Selected excerpt:
▬▬▬▬▬▬▬▬▬▬

In the BBN contract I specified support for doing the 68000 lisp.
The whole BBN contract is for over 2 million dollars and it takes a great
deal of time and effort to get such contracts awarded. The award extended
much past our expected March start time. Thus, there was a long delay before
we could have had a means of subcontracting the 68000 work to you. You seem
to thing that contracting is much easier than it is. It is very tedious,
time consuming process, and frustrating.
It was always our plan to subcontract the 68000 effort to you. During the
time we were waiting for the contract to be awarded, we experienced the
many frustrations with bank-switched TLC. Becuase of this we were reticent to
go ahead with the 68000 project. Given that the BBN people had had some
difficulty communicating with you about various bugs, some time ago I
suggested that they hire you as a consultant and get you down here to fix up
the bank-switched lisp. Your schedule did not seem to permit that. Now we get
a set of a notes in which you accuse us of attempting to "starve you". I, for
one, find such personal attacks offensive.
Jim
-------
∂18-Aug-81 0622 JRA status
To: hollan at BBNC, stevens at BBNC
CC: JRA at SU-AI
jim,
this whole thing has been a comedy of errors that is not very funny.
we both seem to have "short fuses", and electronic mail seems to be a very
bad way to get things sorted out, but let me try anyway.

▬▬▬▬▬▬▬▬▬▬

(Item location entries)
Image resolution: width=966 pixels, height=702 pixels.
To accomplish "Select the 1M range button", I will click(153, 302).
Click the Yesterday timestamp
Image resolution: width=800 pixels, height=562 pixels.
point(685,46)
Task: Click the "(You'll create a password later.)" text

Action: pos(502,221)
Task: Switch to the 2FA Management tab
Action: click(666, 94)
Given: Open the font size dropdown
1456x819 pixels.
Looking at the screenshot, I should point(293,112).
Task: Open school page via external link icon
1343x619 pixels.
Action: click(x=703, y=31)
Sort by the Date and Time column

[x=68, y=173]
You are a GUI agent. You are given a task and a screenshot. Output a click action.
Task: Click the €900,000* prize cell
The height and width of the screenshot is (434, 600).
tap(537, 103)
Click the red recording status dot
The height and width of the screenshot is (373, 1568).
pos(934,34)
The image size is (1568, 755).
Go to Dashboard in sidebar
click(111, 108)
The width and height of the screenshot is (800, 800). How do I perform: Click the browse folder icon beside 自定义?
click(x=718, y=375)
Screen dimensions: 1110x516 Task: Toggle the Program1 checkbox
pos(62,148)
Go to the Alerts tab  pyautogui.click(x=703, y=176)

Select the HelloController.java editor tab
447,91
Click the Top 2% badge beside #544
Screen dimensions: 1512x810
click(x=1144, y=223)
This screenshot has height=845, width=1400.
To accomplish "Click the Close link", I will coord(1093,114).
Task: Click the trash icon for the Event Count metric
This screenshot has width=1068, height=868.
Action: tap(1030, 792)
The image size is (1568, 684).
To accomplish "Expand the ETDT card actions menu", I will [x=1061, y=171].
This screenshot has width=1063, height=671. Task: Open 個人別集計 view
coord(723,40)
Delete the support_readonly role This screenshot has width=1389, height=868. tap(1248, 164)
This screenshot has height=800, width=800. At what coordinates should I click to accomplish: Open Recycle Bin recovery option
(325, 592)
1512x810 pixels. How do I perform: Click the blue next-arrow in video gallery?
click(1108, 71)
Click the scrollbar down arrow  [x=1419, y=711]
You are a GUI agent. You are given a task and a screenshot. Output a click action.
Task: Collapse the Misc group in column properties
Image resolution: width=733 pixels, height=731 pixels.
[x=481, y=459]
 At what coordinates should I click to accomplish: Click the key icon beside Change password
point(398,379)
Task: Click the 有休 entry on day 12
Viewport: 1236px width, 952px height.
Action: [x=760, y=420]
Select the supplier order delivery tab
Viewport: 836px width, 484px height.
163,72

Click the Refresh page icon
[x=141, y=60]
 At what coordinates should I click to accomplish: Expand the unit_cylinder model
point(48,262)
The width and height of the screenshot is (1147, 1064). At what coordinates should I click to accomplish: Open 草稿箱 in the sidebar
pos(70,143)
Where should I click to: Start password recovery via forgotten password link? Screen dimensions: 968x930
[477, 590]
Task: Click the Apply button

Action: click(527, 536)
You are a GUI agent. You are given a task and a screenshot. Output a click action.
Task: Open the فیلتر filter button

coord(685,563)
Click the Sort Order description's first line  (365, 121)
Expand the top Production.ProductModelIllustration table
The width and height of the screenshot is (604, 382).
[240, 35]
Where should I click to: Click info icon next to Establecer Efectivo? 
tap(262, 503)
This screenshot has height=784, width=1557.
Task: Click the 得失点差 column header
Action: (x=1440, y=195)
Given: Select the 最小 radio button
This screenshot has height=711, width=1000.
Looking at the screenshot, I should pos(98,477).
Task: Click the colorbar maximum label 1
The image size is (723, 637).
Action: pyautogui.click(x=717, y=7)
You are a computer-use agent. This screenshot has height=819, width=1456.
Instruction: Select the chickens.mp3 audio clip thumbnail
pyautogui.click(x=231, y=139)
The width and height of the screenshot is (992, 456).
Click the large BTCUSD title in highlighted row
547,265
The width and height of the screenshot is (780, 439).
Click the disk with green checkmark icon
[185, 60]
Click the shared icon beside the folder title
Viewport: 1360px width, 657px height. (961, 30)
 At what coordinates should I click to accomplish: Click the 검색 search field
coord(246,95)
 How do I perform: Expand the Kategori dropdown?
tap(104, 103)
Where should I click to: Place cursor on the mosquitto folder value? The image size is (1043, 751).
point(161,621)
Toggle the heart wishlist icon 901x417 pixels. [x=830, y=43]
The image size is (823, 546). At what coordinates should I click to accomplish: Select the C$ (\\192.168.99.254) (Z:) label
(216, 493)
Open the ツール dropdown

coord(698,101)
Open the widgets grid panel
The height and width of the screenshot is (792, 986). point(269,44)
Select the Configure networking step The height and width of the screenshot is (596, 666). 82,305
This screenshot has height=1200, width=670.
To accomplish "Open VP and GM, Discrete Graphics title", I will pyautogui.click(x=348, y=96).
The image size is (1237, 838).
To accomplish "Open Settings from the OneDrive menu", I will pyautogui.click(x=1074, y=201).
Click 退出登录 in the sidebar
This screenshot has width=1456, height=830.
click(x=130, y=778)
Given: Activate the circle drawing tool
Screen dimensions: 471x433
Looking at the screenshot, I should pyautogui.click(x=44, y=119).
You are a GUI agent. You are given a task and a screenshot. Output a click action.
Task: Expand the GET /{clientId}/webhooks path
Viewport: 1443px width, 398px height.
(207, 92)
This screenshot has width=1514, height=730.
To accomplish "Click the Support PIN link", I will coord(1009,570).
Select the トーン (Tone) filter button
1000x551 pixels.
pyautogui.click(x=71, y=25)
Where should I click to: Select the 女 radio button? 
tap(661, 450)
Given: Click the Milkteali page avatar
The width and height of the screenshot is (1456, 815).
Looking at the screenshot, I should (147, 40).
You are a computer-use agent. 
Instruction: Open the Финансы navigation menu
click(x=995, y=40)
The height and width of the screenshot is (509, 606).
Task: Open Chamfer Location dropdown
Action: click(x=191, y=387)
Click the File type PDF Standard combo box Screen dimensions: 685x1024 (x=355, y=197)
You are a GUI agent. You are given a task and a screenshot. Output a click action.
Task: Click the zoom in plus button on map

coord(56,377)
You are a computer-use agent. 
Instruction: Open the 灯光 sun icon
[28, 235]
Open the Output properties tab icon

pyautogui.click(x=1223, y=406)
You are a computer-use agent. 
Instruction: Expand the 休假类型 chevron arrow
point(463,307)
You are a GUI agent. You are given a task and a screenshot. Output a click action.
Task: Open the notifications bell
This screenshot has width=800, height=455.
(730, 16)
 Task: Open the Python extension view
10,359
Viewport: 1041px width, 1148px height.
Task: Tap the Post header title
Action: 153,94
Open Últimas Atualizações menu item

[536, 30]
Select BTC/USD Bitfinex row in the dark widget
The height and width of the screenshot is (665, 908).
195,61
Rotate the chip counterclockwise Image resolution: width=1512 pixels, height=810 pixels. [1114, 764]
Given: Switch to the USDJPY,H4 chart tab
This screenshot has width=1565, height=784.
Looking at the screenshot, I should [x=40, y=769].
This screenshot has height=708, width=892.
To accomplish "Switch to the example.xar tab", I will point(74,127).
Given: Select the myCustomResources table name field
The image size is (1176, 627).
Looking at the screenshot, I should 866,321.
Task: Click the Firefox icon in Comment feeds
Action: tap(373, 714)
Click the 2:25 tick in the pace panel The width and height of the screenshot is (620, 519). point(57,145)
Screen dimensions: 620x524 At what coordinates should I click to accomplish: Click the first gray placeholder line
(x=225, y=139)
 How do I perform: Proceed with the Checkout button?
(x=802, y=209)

▬▬▬▬▬▬▬▬▬▬

Stated goal 1: Identify each line of the listing that contains the string "column".
Stated goal 2: Write the next part of the BBN contract email, starting right after its last line.
The listing has no connection to the BBN contract email.

Exercise output 1:
Sort by the Date and Time column
Task: Collapse the Misc group in column properties
Task: Click the 得失点差 column header

Exercise output 2:
the major probelem, it seems to me, is lack of communication. my notes lately
have become more and more frustrated as months roll by, equipment breaks down,
annd bills pile up. jim, i don't believe there is an effort to "starve me".
the probelm is that it is now august, with march long gone by. also long gone
by is my promise to ruth that is things didn't improve by jan 1, i'd quit this
business and get a "real" job. i may be naiive about contracting with the
government, but i have two-years experience and at least 2-dozen proposals to
for-profit computer corporations, publishers, investors, and other assorted
types --sufficient to realize that getting people to say either "yes" or "no"
is a long expensive process. unfortunately all that crap has to be done
single-handed. in that two year span i have watched good, solid citizens
retract their word and "change their minds" about commitments to tlc.
it's an unfortunate result of missed communications in this case: my notes
got harsher because of lack of response. earlier, more rational messages
got no response; i have three kids now, no funds, and a serious
question as to whether i can attract customers for the products that i wish
to build. lack of response imples lack of interest.
as i said at the beginning of this,
missed communicatioons are a REAL problem in this mess. your early responses
(november-jan) were glowing praise for tlc-lisp; somewhere in the midst of the
spring wasteland, something changed: by june, the project was hinged on the
multi-bank lisp --something that had not (as far as i recall) entered into the
earlier discussions. the m-b lisp was (and still is) an incomplete system.
it was never advertised as complete, only given to bbn as a "beta-test".
i must repeat (though at a reduced volume) that things HAVE to be spelled out!
names, dates and places have to be specified. e.g. is the 68k lisp "linked" to the
multi-bank lisp? if so, what constitutes acceptance of the m-b lisp? what money
is involved in the 68k lisp effort, who pays for machines? and on, and on.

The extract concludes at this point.